What you have to do: Rewrite the items from the line with "Given: Open Tasks icon in side panel" to the line with "point(79,54)", changing "side panel" to "sidebar" and keeping everything else the same. Leave the pictures out.

Records for the task:
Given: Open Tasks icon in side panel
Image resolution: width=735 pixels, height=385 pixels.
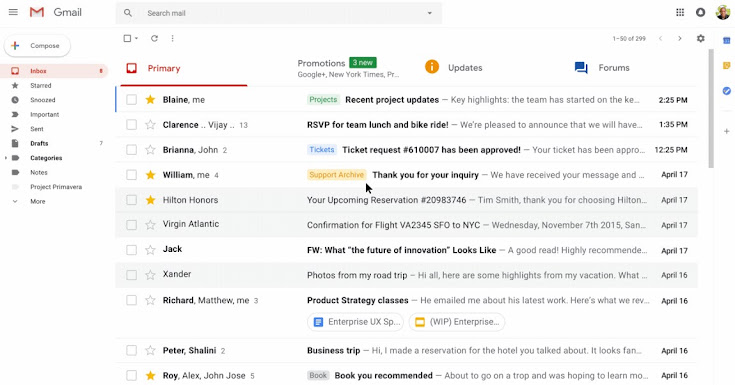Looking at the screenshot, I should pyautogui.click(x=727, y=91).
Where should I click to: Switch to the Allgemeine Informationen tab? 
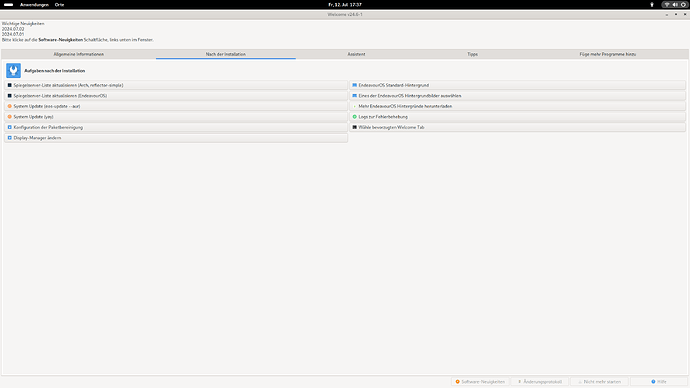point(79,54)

--

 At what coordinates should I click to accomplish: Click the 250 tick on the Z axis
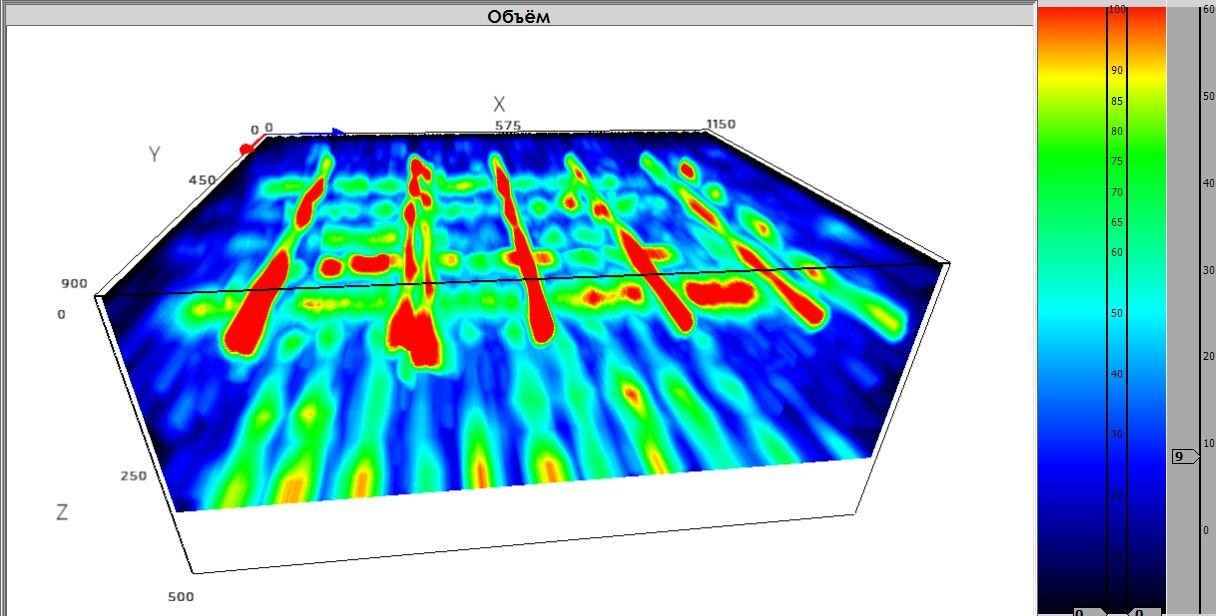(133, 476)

Answer to this problem:
Given: Open Tasks icon in sidebar
Image resolution: width=735 pixels, height=385 pixels.
Looking at the screenshot, I should pyautogui.click(x=727, y=91).
Where should I click to: Switch to the Allgemeine Informationen tab? 
point(79,54)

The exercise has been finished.